Pasadena Humane’s board formalized Ramon’s appointment as president and CEO on August 12, making permanent a leadership tested by catastrophe. While flames still burned, Ramon’s team helped more than 1,500 animals and reunited over 1,600 pets with displaced families.
That shared purpose now drives an ambitious reimagining of what an animal welfare organization can be.
Ramon, who started as interim CEO in February, is scaling vaccination and spay/neuter programs while forging partnerships with homeless services providers like Union Station and Friends In Deed. The strategy: intervene before economic hardship forces people and families to surrender pets.
“Many of the challenges that we experience in animal welfare are directly connected to the challenges that the people who are taking care of animals are facing,” Ramon explained. “We live in very trying times where people are having to make very tough decisions about taking care of themselves or taking care of their animals.”
The numbers suggest both crisis and opportunity.
Pasadena Humane helped more than 55,000 animals in 2024. Through July 2025—a period including the fire emergency and its aftermath—that figure stood at 45,103. The organization temporarily suspended adoptions, spay/neuter services, and educational programs to concentrate resources on fire response.
“What it taught me was that in a time of crisis, if leadership is rooted in integrity and it’s communicated from the heart, it’s an opportunity for us to live our mission,” Ramon said.
The organization already runs monthly free clinics at Foothill Unity, treating pets whose owners face housing insecurity. Under Ramon’s vision, these integrated services represent not charity but prevention—keeping families and pets together by addressing root causes.
“If we can connect with those people sooner in their journey, I think that we’ll be able to elevate our mission,” Ramon said.
Board Chair Eric Heer framed the appointment in community terms: “Chris’ deep roots in the community, proven leadership, and passion for animal welfare make him the ideal choice to guide Pasadena Humane into its next chapter.”
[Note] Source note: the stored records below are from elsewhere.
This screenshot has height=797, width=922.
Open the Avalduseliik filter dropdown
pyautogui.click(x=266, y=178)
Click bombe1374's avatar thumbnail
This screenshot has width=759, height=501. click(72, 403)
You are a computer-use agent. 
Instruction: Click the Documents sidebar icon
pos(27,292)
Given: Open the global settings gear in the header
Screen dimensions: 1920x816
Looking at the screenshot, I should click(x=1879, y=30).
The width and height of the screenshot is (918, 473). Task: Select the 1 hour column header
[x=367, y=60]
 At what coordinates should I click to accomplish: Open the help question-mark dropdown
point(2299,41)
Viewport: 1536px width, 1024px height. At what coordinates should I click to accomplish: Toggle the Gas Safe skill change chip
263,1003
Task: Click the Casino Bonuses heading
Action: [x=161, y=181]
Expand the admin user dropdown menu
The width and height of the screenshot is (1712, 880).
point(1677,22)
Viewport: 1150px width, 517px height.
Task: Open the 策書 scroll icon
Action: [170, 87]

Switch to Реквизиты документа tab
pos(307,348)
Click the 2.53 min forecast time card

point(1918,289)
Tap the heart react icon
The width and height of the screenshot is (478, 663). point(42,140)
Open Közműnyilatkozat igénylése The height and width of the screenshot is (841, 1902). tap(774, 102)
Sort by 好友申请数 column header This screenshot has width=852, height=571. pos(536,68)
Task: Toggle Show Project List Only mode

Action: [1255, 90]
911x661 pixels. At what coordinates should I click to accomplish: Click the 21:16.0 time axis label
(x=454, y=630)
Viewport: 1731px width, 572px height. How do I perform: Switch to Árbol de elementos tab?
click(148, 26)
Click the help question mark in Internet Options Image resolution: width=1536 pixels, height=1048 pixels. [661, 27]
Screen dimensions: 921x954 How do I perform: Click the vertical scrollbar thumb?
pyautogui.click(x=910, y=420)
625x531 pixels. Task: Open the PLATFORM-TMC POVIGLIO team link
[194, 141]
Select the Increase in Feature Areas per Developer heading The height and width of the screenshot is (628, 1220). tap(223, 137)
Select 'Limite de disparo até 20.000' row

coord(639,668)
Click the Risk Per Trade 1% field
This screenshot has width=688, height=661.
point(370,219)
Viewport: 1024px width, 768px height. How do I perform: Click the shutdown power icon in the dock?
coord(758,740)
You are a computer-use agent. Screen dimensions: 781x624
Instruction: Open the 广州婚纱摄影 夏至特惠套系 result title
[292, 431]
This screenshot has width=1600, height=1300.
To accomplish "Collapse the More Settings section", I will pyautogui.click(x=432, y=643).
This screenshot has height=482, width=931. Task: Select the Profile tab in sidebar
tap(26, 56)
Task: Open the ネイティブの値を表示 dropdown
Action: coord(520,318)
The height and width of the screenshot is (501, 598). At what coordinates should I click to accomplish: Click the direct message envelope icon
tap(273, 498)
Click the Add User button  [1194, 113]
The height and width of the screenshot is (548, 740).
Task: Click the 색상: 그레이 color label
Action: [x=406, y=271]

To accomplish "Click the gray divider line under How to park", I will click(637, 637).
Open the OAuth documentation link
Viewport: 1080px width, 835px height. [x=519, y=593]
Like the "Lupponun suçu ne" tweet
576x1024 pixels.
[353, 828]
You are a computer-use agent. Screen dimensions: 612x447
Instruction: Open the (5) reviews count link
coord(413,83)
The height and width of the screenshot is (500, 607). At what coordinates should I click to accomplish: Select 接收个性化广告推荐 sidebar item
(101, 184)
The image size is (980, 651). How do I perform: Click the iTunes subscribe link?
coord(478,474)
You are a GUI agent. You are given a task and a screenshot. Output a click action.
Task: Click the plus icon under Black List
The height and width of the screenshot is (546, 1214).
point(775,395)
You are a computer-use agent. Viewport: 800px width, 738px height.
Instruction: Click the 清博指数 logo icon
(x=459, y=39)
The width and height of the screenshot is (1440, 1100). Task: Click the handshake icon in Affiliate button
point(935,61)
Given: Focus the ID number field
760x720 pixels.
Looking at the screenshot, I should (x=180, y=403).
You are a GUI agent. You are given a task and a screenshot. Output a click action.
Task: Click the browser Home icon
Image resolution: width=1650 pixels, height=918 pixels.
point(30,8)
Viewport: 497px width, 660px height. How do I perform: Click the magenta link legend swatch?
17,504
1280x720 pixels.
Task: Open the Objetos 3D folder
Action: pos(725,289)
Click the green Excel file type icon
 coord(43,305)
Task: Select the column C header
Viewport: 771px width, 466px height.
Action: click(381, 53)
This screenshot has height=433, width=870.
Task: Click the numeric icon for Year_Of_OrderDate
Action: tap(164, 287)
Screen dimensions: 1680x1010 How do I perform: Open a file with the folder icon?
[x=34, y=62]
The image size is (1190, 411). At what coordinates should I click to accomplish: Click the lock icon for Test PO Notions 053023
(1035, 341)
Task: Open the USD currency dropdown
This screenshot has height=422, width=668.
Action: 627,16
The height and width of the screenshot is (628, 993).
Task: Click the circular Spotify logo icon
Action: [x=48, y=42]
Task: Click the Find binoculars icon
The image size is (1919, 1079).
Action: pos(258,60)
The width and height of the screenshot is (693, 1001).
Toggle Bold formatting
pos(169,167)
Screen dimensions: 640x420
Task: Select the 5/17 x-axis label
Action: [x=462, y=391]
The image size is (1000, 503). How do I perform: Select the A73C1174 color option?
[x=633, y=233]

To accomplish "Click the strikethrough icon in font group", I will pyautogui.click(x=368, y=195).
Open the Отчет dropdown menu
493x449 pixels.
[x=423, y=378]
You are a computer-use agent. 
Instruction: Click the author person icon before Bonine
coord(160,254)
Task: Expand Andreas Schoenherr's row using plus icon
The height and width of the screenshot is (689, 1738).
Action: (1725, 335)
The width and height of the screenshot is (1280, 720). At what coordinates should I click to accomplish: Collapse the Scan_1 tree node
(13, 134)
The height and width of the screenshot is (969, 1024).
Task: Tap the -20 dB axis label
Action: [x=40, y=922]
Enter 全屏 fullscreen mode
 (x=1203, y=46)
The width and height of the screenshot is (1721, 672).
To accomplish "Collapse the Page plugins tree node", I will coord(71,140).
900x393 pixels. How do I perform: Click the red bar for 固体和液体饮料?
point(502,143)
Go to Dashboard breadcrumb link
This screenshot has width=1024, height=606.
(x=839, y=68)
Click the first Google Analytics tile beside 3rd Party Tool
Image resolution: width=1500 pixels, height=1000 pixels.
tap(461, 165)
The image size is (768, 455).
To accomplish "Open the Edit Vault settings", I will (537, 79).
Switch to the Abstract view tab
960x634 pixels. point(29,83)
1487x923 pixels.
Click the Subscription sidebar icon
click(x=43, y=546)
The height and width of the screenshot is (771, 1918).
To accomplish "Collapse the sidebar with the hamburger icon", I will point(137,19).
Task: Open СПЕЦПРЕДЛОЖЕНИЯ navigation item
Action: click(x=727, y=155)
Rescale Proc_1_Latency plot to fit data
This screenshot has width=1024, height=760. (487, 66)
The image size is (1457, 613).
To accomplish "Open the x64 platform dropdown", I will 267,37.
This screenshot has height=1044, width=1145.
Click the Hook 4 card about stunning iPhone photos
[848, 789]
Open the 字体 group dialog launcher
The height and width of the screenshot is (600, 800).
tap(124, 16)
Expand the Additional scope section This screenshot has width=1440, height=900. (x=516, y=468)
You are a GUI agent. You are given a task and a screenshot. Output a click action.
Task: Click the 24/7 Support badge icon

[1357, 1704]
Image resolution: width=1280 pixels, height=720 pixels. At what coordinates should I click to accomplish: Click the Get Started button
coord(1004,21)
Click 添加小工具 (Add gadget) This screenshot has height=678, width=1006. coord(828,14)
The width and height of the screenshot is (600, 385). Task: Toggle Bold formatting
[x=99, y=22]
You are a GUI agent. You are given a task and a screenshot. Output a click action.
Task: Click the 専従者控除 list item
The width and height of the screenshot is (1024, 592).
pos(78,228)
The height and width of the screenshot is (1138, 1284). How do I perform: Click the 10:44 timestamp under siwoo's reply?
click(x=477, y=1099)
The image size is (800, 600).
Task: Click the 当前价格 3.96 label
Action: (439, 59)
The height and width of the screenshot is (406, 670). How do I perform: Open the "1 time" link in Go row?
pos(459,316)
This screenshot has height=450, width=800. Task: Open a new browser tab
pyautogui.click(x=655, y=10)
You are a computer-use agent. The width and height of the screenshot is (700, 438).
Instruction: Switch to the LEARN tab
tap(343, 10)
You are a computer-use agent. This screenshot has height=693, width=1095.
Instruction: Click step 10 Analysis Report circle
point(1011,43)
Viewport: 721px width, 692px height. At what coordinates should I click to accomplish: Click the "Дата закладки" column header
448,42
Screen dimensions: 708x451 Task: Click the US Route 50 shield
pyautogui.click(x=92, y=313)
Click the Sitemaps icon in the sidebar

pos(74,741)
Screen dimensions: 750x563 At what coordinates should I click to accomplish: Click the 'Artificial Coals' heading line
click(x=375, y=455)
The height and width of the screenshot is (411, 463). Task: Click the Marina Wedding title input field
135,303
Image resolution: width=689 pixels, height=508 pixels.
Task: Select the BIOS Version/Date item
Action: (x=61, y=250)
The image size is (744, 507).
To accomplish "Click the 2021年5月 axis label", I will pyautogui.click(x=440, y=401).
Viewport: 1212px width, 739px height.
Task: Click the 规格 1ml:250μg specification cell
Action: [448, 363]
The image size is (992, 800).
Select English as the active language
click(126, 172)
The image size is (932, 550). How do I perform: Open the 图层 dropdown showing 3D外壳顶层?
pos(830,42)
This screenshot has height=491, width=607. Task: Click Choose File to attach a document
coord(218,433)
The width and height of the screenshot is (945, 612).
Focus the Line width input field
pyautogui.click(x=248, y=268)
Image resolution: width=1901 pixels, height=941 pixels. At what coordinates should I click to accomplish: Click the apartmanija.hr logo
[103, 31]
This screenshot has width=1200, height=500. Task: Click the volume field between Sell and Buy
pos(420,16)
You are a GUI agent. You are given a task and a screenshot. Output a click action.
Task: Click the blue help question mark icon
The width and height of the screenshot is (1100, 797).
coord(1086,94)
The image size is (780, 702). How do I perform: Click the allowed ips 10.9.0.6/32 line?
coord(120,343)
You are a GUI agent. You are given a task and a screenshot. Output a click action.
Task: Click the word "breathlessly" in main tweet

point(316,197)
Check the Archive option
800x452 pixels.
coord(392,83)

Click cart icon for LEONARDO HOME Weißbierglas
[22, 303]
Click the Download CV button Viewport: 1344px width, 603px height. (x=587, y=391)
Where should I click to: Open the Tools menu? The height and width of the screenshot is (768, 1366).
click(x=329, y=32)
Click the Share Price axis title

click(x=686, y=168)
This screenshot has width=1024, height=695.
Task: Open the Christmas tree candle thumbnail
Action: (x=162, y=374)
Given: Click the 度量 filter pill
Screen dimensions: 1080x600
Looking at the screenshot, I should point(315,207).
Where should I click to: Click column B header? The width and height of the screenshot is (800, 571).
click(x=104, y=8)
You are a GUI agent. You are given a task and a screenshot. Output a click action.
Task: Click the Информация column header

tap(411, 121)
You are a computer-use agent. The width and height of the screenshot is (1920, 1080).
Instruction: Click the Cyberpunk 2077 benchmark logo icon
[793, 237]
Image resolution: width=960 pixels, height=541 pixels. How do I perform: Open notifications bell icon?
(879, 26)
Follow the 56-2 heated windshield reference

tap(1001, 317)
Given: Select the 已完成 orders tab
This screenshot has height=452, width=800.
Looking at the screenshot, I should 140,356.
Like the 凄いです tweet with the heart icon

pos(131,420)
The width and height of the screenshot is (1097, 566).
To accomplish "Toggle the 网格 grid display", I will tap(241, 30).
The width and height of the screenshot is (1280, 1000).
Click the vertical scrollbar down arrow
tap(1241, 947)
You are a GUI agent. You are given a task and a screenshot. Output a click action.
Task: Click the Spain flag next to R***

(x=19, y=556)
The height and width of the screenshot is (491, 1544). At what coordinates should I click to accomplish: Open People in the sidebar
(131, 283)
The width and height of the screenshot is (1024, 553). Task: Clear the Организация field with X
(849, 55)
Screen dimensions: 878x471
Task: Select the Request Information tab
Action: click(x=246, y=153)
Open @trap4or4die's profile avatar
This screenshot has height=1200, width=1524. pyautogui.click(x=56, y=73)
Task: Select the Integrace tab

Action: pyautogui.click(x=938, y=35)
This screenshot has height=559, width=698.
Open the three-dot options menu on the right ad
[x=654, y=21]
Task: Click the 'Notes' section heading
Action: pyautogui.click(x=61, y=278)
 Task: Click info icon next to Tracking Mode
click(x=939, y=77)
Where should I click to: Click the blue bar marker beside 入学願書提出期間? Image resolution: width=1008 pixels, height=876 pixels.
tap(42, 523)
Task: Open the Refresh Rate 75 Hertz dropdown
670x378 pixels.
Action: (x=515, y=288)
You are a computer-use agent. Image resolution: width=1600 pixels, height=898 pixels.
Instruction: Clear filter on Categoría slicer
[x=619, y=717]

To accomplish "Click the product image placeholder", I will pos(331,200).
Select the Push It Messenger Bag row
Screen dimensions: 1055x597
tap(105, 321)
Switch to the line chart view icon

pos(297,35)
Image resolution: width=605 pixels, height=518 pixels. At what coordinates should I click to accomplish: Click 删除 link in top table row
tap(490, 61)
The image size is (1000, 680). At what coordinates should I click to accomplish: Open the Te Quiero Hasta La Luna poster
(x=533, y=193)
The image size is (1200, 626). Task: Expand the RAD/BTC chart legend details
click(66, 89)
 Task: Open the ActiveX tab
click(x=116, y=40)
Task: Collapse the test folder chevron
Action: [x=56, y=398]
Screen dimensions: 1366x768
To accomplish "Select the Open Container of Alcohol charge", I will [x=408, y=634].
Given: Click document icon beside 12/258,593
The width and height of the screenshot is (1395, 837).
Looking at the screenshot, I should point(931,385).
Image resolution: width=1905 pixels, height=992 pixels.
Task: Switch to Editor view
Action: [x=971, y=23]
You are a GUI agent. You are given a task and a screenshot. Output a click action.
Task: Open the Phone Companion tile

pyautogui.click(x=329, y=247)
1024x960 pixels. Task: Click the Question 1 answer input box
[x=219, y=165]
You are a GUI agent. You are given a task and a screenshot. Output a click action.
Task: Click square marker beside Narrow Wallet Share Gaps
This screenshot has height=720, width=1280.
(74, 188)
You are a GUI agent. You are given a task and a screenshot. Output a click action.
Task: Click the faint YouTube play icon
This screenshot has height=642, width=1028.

For Ramon, accepting permanent leadership of an organization he’s served since high school carries personal weight.
“To have the full confidence of our board of directors to be the president, CEO of an organization that I’ve admired and that has been close to my heart for almost 30 years is an extraordinary privilege.”
Founded in 1903, Pasadena Humane has served Greater Los Angeles for more than 120 years. Its next chapter, shaped by fire and led by someone who rose through its ranks, could blur traditional boundaries between animal and human welfare.